TASK STATEMENT -> The records below are to be duplicated character for character.

SUPPLIED MATERIAL ->
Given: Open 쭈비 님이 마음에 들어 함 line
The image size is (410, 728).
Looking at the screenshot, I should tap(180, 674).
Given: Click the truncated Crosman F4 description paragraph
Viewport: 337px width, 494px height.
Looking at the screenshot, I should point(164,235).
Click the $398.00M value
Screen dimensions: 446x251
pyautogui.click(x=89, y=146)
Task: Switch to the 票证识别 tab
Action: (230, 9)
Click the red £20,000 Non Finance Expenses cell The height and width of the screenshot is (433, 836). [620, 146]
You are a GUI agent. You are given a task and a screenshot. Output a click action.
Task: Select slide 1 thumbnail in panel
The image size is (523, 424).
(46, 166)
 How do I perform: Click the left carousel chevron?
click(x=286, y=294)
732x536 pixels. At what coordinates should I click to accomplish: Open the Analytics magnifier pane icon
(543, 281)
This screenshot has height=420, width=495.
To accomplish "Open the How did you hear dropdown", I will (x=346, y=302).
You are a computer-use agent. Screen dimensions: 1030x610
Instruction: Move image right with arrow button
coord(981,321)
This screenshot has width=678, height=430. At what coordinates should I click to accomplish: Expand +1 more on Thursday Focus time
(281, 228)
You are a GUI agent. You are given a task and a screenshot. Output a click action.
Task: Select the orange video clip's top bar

SOLUTION TO THE EXERCISE ->
Given: Open 쭈비 님이 마음에 들어 함 line
The image size is (410, 728).
Looking at the screenshot, I should tap(180, 674).
Given: Click the truncated Crosman F4 description paragraph
Viewport: 337px width, 494px height.
Looking at the screenshot, I should point(164,235).
Click the $398.00M value
Screen dimensions: 446x251
pyautogui.click(x=89, y=146)
Task: Switch to the 票证识别 tab
Action: (230, 9)
Click the red £20,000 Non Finance Expenses cell The height and width of the screenshot is (433, 836). [620, 146]
You are a GUI agent. You are given a task and a screenshot. Output a click action.
Task: Select slide 1 thumbnail in panel
The image size is (523, 424).
(46, 166)
 How do I perform: Click the left carousel chevron?
click(x=286, y=294)
732x536 pixels. At what coordinates should I click to accomplish: Open the Analytics magnifier pane icon
(543, 281)
This screenshot has height=420, width=495.
To accomplish "Open the How did you hear dropdown", I will (x=346, y=302).
You are a computer-use agent. Screen dimensions: 1030x610
Instruction: Move image right with arrow button
coord(981,321)
This screenshot has width=678, height=430. At what coordinates should I click to accomplish: Expand +1 more on Thursday Focus time
(281, 228)
You are a GUI agent. You are given a task and a screenshot. Output a click action.
Task: Select the orange video clip's top bar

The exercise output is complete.